> TRY IT
Among the entries that follow, how many lines contain the word "target"? Give the number alone.
##########
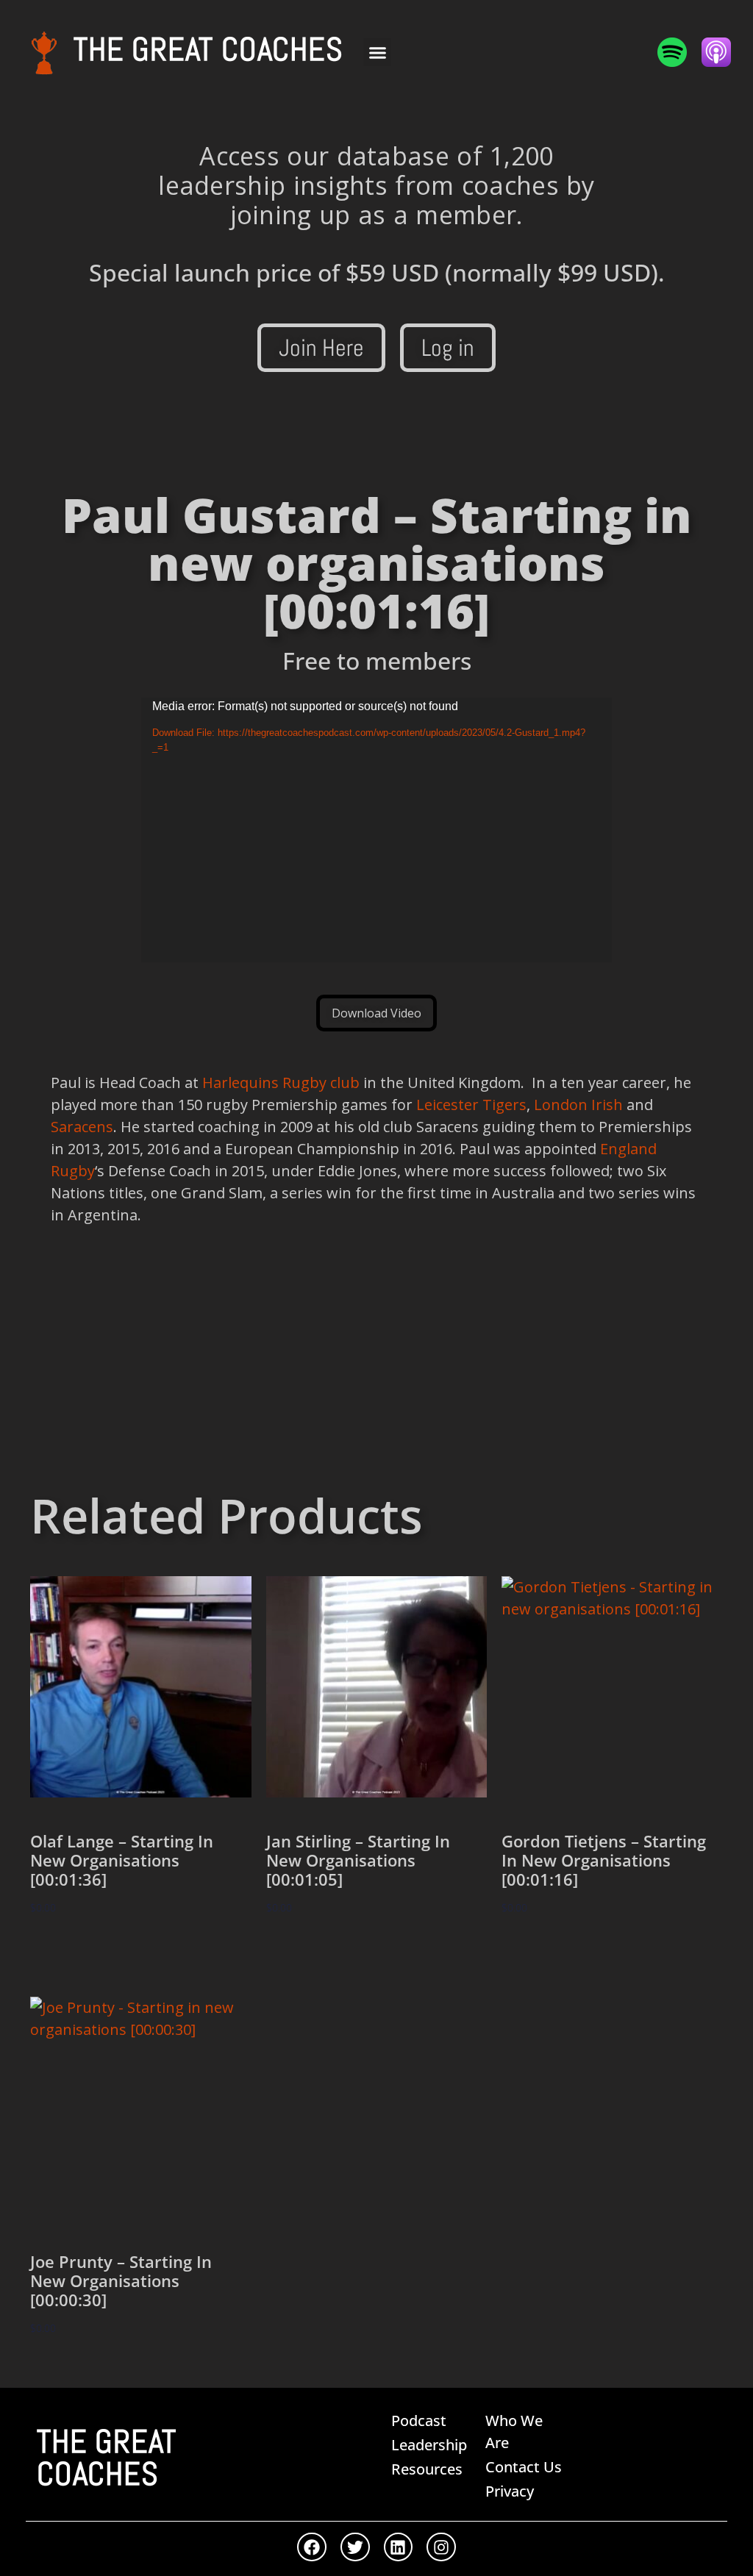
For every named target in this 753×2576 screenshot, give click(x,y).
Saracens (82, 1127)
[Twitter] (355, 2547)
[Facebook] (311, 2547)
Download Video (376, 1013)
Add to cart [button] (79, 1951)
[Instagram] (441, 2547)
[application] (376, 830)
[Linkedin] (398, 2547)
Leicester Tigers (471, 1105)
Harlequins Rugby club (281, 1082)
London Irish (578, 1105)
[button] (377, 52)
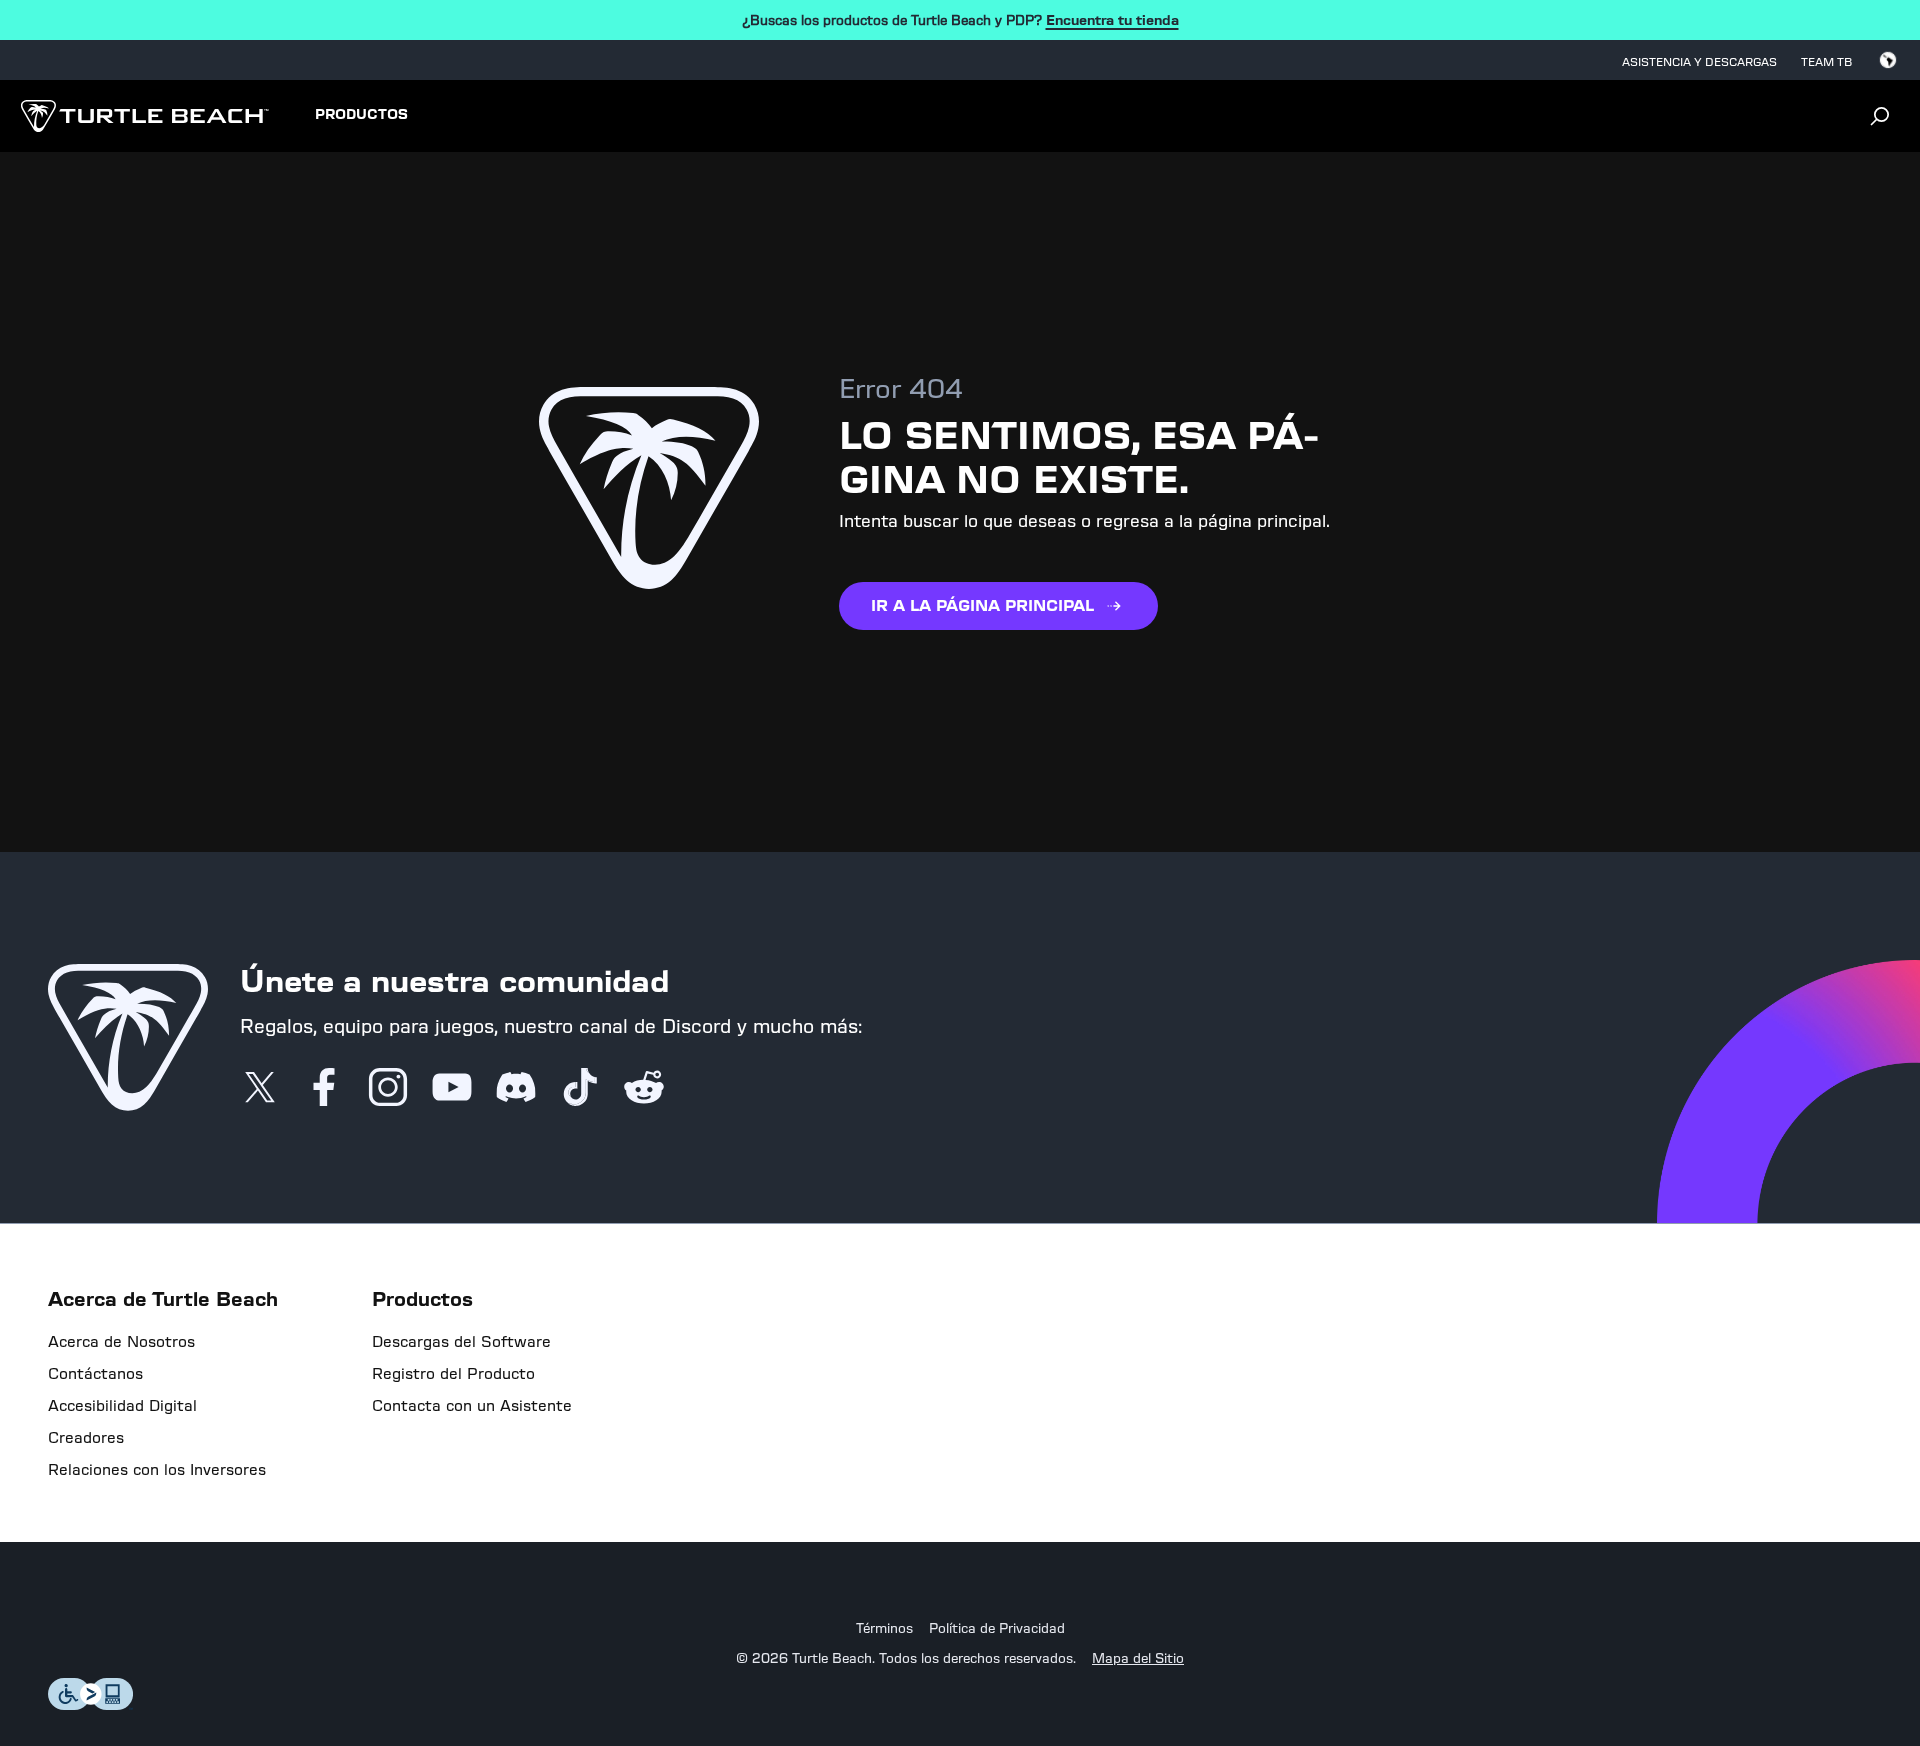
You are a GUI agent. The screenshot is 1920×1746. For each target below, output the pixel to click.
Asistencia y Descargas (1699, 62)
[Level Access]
##########
> SOLUTION FOR THIS TASK
2